|Video Release:||08 Oct 2007|
|See Canadian Ratings|
|How We Determine Our Grades|
Soft-spoken Alan Johnson (Don Cheadle) spends his days at his dental practice and his evenings holding on to a marriage that has lapsed into boredom. His wife Janeane (Jada Pinkett Smith) is excited about enrolling in photography workshops and finishing jigsaw puzzles, but Alan is yearning for something more fulfilling. That's about the time he steps back into Charlie Fineman's (Adam Sandler) life.
It is amazing that Alan even recognizes his former dental school roommate when he passes him on the street. The man's shaggy, unkempt hair and permanently attached headphones represent a complete change of image from his college days. After a brief conversation, it also becomes apparent Charlie's personality has shifted into darkness and withdrawal. All these changes are the result of his inability to reconcile the loss of his wife and three daughters in a plane crash on September 11, 2001.
Renewing their relationship triggers an insatiable curiosity for Alan. Even though Charlie sometimes treats him like a best buddy and at other times like his worst enemy (expressed in fits of rage as well as physical and verbal abuse), the determined dentist keeps coming back to "Charlie World" with the hope of encouraging his mentally ill friend to open up and release his inner anguish.

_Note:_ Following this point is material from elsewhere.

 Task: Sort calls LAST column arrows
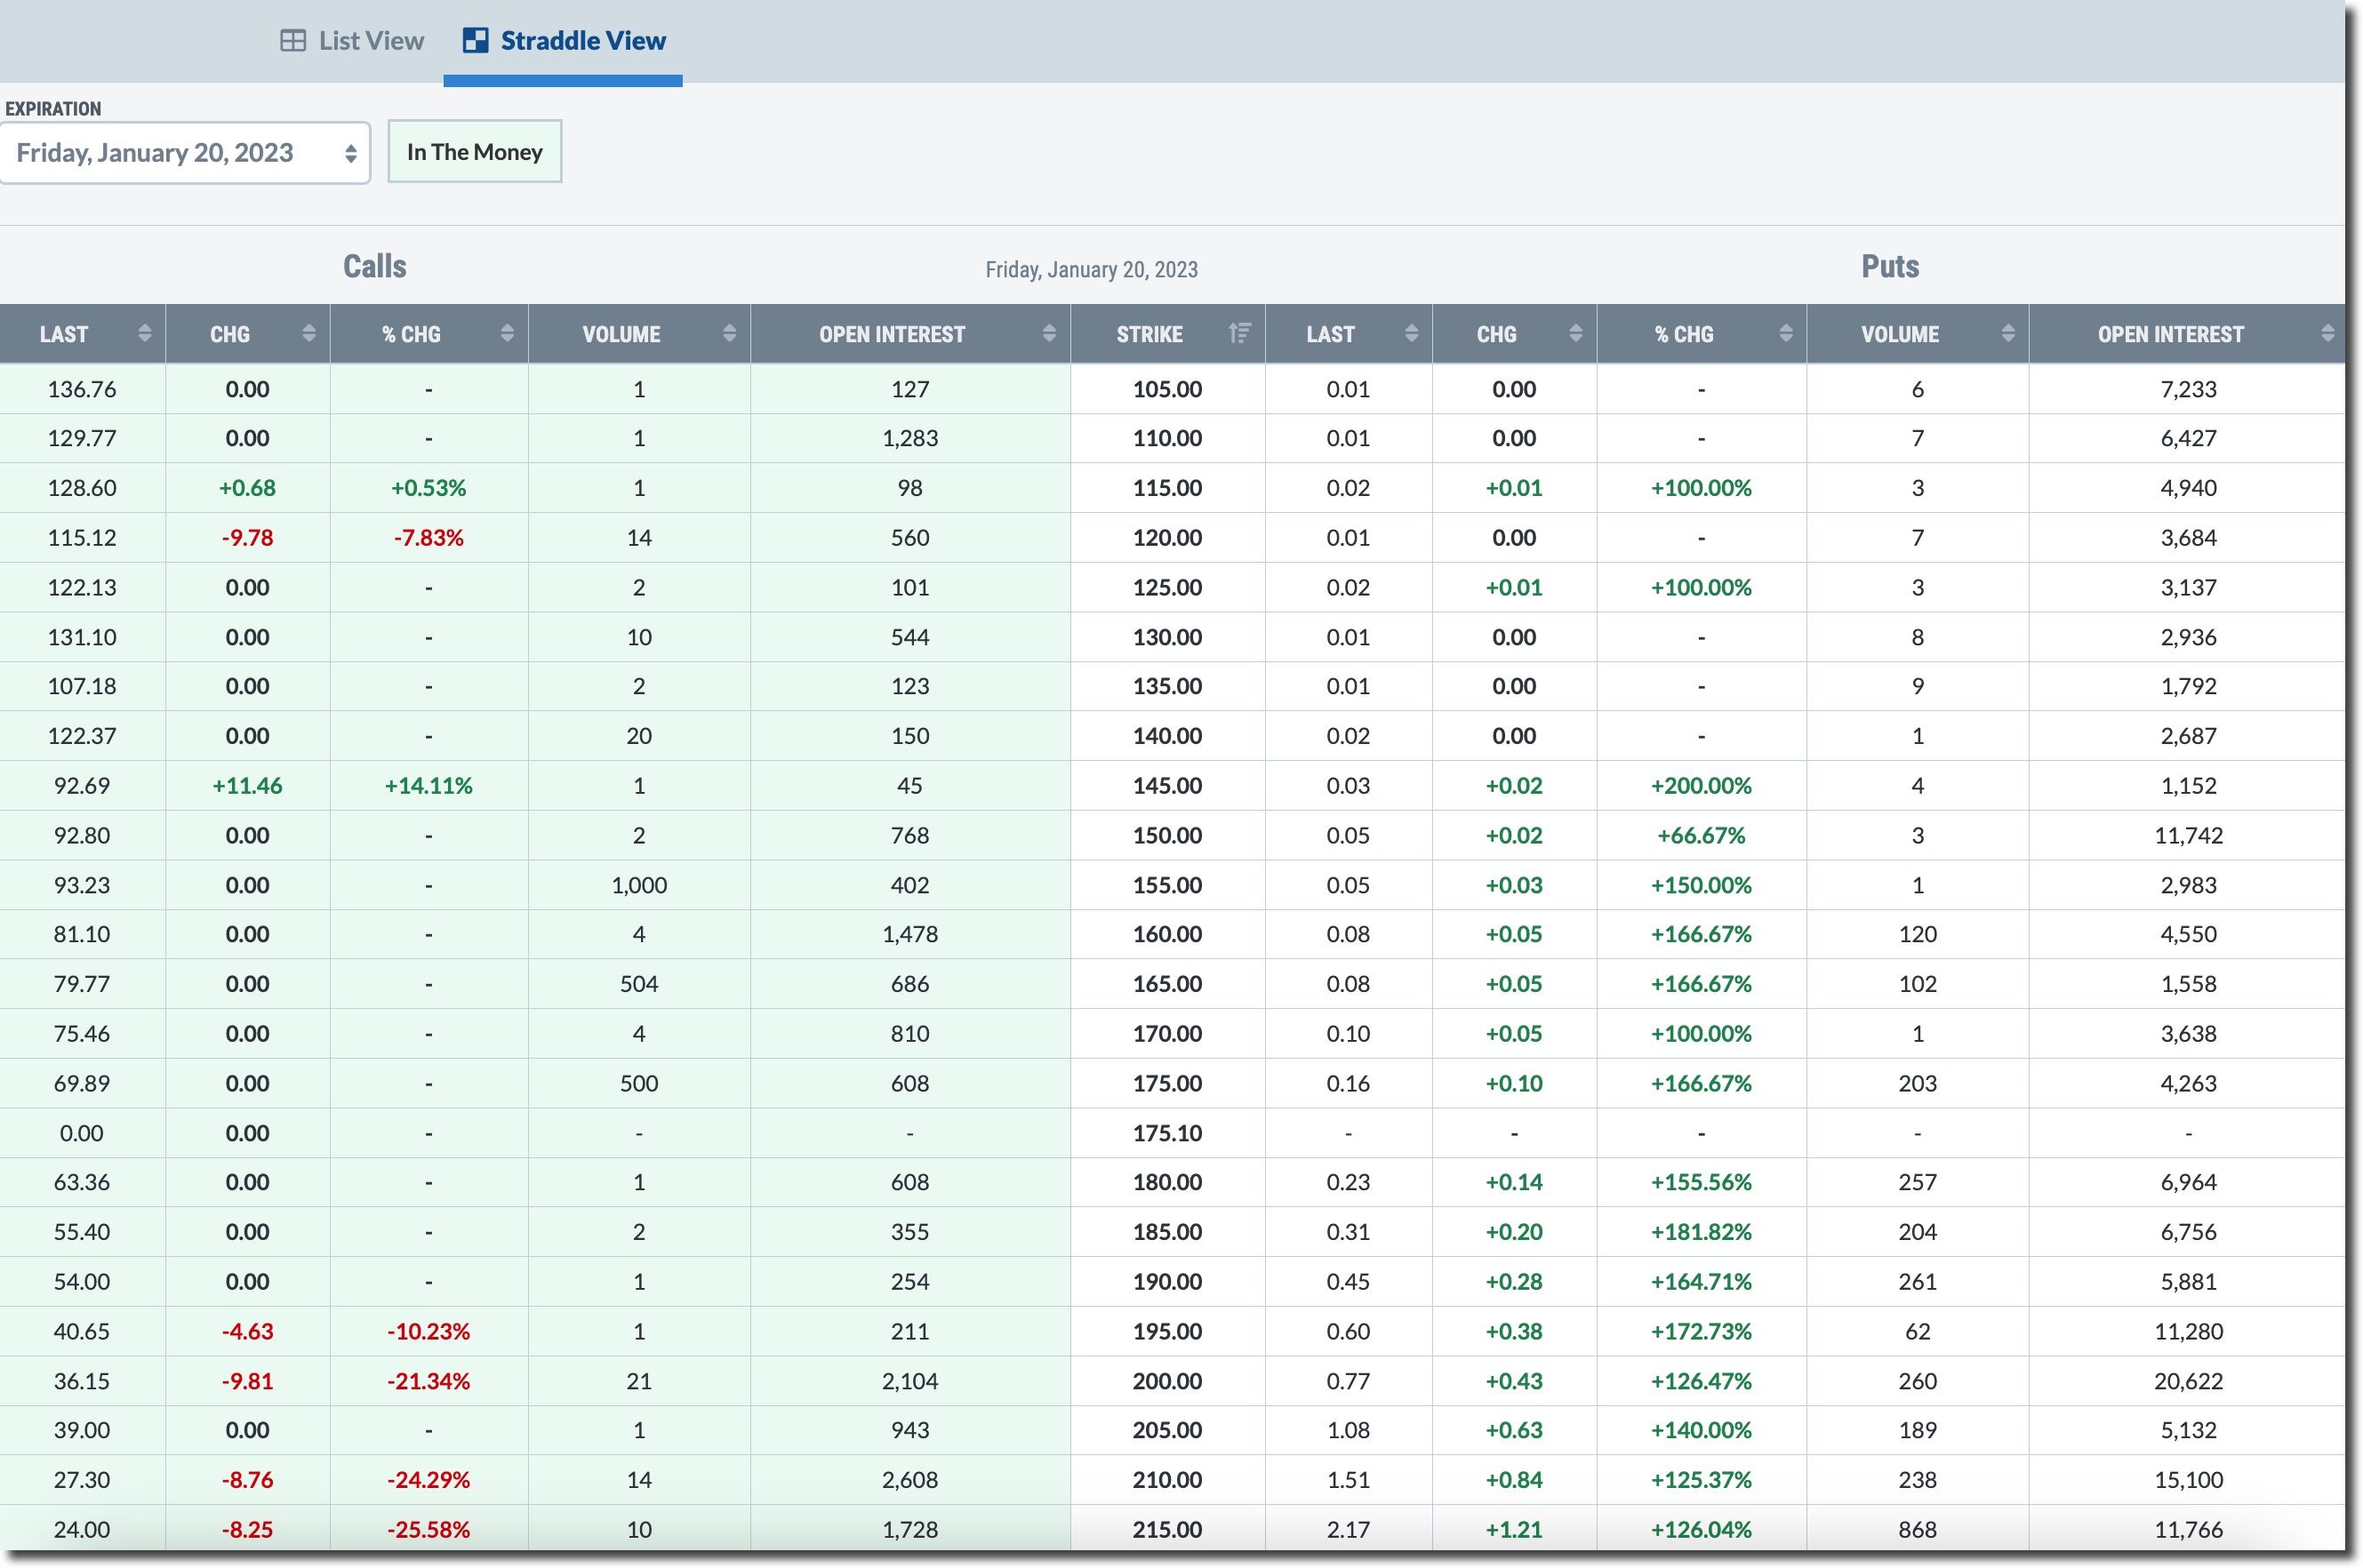(x=145, y=334)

However "hanging" with his old pal and playing video games or watching movies night after night, is adding stress to Alan's marriage. His problems at home are further aggravated after a troubled female patient (Saffron Burrows) blatantly offers him sexual favors. Fortunately a professional counselor, Angela Oakhurst (Liv Tyler), who rents office space in the same professional building, begins providing much needed help and assistance. But the more Charlie is encouraged to bring himself to face his loss, the more his sorrow and anger intensify, bringing serious questions about his sanity into play.
Warm and fuzzy or hard and edgy? This movie falls on both sides of the spectrum, making it a dicey choice for parents considering it for older teens. While the promotional trailers for the film do their best to present a soft hearted story about helping a friend in need of a hand up, the sunburst is rained over by harsh discussions about sexual topics (with associated anatomical and rude terms) along with repeated sexual expletives and other profanities.
And that is a shame because Reign Over Me offers splendid performances and an intricate script portraying a range of human emotion. With a little less unnecessary content, the movie could have excelled as a mature drama about caring for others and overcoming grief.
Reign Over Me is rated R: for language and some sexual references.